> _Information shown_
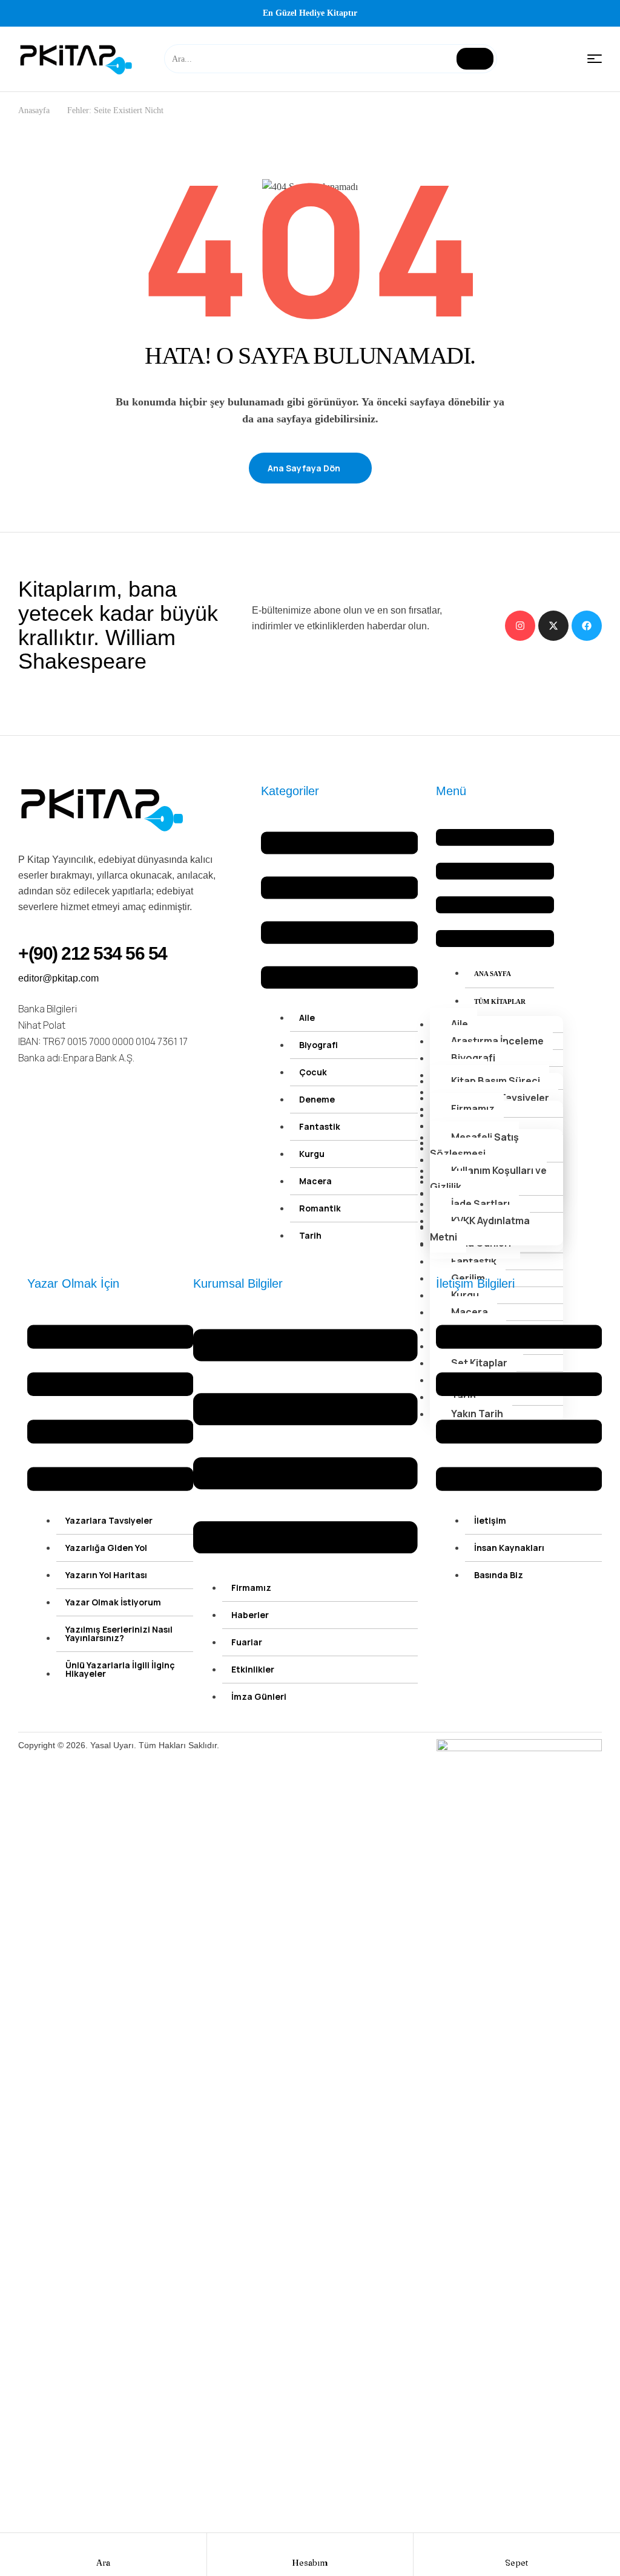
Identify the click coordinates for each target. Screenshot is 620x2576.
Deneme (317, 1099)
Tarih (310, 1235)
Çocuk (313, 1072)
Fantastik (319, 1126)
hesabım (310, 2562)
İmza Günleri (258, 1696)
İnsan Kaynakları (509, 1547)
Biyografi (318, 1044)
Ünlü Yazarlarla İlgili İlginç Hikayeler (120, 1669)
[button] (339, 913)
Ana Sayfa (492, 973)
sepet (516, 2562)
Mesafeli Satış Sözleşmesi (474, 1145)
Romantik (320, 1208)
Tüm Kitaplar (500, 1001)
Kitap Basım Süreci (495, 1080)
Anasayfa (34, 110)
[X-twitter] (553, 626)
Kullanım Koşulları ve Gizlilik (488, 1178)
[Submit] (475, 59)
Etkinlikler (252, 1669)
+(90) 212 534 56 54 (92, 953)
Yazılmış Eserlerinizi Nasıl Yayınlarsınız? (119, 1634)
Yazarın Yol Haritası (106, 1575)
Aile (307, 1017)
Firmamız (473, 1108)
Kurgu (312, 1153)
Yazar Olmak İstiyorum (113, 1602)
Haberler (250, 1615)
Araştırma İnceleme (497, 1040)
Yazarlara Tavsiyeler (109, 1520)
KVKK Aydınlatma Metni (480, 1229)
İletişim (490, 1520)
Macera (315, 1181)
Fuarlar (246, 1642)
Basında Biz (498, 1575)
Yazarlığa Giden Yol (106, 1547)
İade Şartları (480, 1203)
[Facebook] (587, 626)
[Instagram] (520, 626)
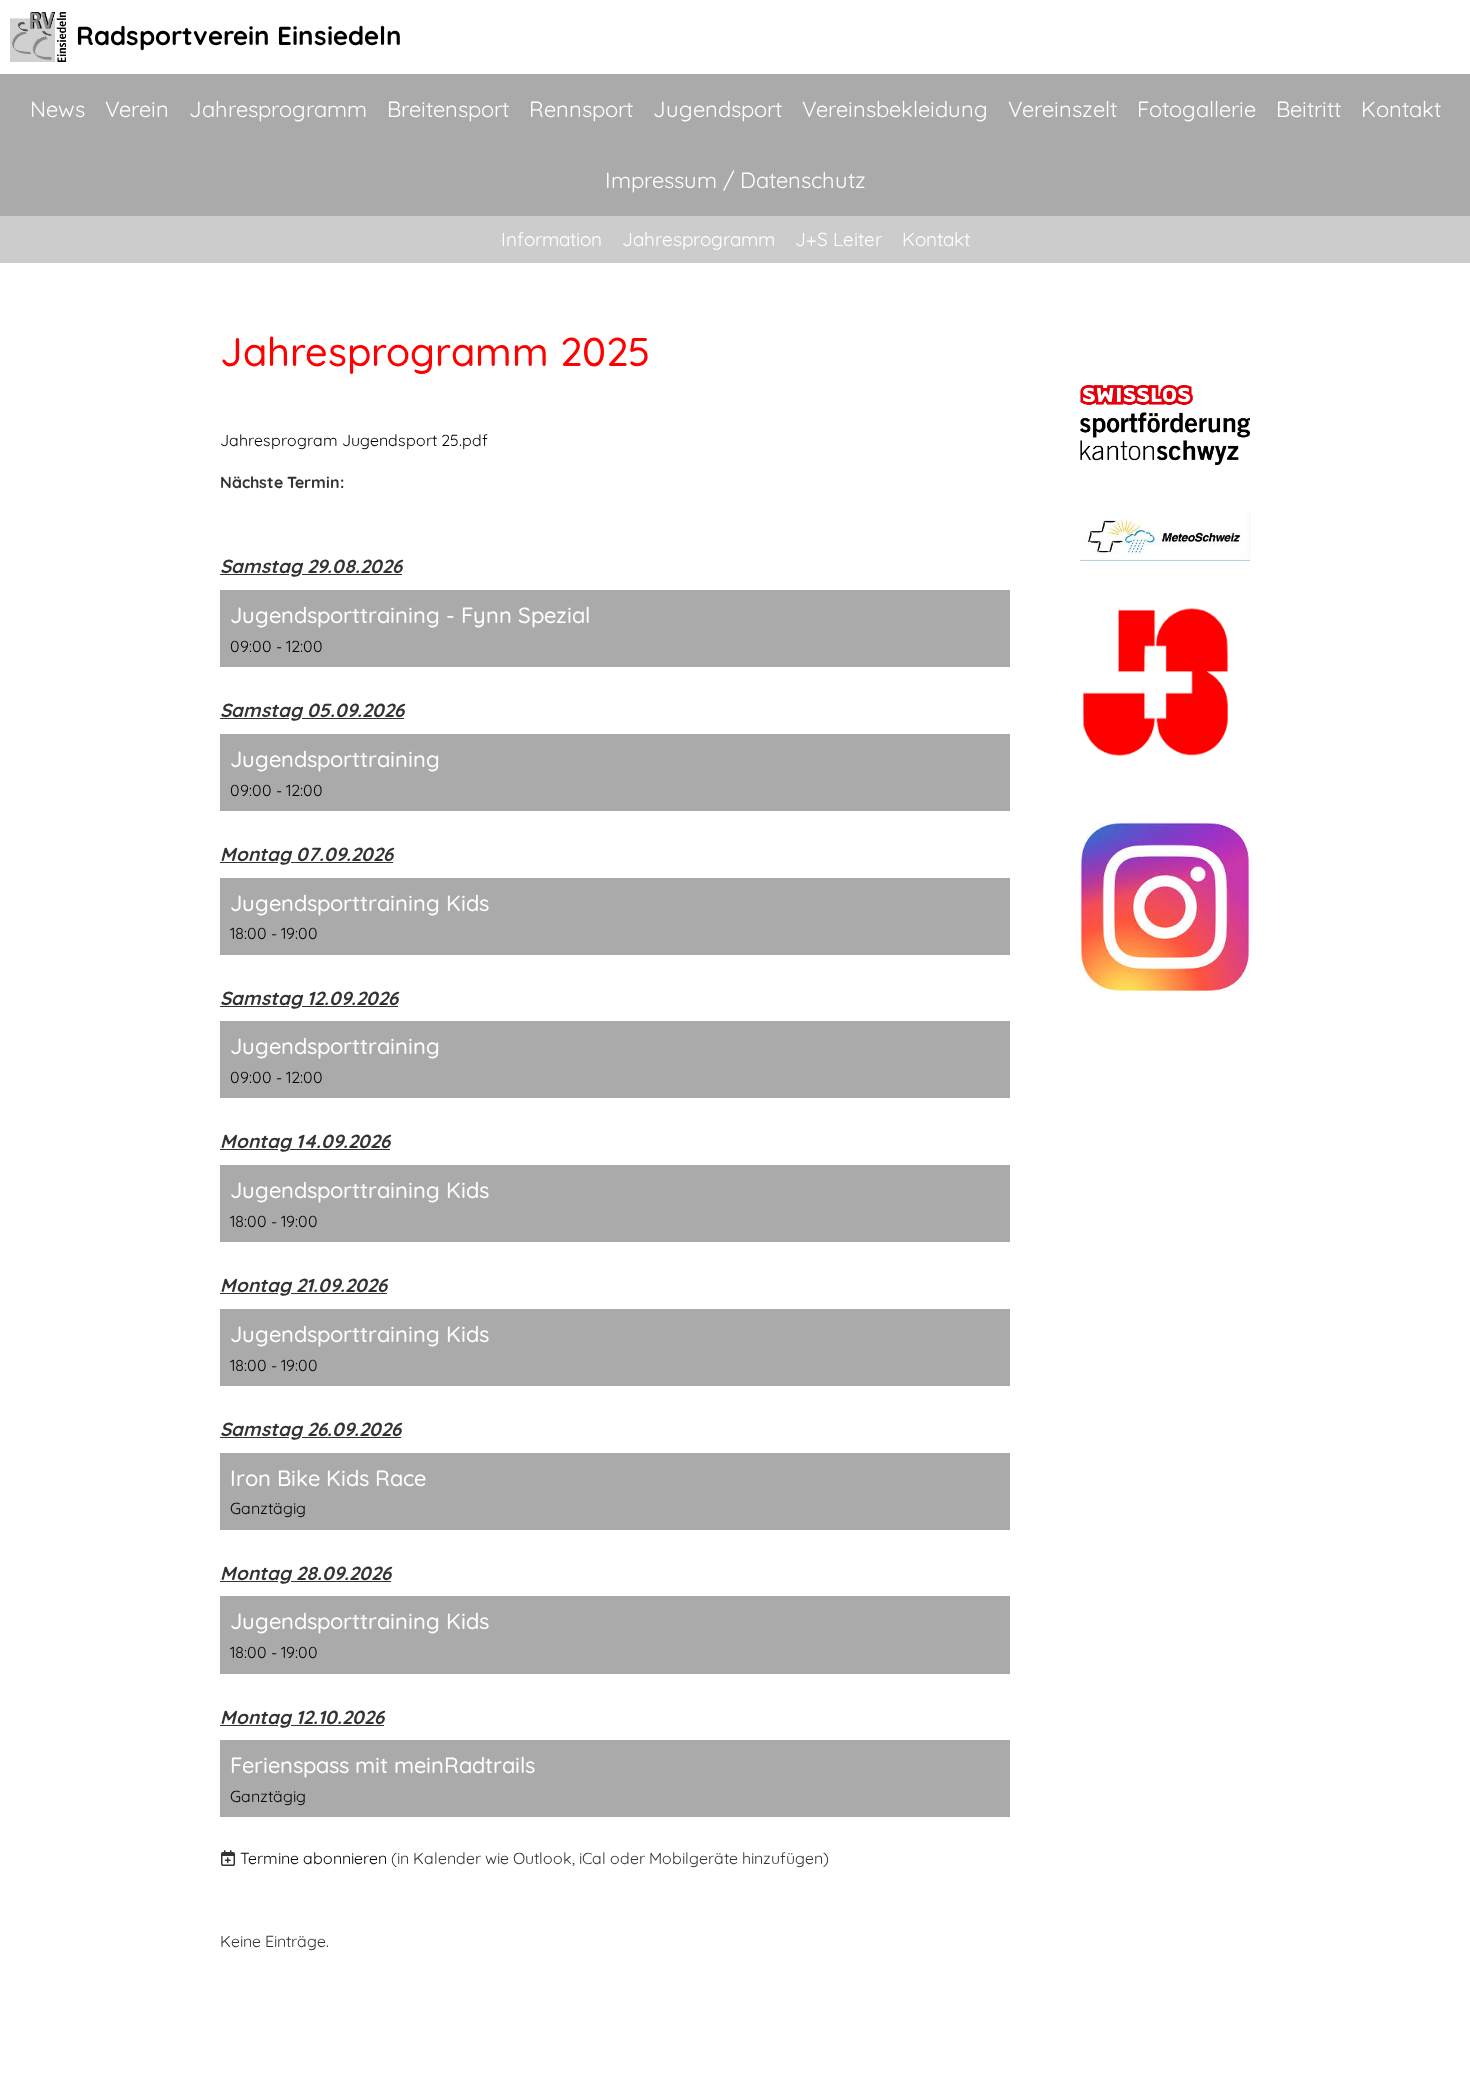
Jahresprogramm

* * *

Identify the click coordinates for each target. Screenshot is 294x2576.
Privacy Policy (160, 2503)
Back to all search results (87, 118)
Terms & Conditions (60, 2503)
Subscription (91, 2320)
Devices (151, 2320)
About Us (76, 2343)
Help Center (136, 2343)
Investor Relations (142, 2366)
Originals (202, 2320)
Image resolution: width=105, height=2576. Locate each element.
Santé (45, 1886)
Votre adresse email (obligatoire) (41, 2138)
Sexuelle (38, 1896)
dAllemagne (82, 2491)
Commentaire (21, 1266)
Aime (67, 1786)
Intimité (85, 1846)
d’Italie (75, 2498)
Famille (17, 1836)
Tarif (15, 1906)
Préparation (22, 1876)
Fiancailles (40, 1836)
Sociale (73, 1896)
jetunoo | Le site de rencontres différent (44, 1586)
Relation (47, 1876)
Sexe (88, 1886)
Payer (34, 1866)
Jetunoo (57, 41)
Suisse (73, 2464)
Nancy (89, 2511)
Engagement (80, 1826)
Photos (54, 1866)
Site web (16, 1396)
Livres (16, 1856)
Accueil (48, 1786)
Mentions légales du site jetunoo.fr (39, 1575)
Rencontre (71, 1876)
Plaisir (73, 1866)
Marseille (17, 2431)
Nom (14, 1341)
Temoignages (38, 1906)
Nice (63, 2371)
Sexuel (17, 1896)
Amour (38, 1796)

> _Problem to solve_
The response should hold exactly the lines starting at the line with "Investor Relations (142, 2366)" and ending at the line with "Aime (67, 1786)", and no other line of the material above.

> _Task solution_
Investor Relations (142, 2366)
Originals (202, 2320)
Image resolution: width=105, height=2576. Locate each element.
Santé (45, 1886)
Votre adresse email (obligatoire) (41, 2138)
Sexuelle (38, 1896)
dAllemagne (82, 2491)
Commentaire (21, 1266)
Aime (67, 1786)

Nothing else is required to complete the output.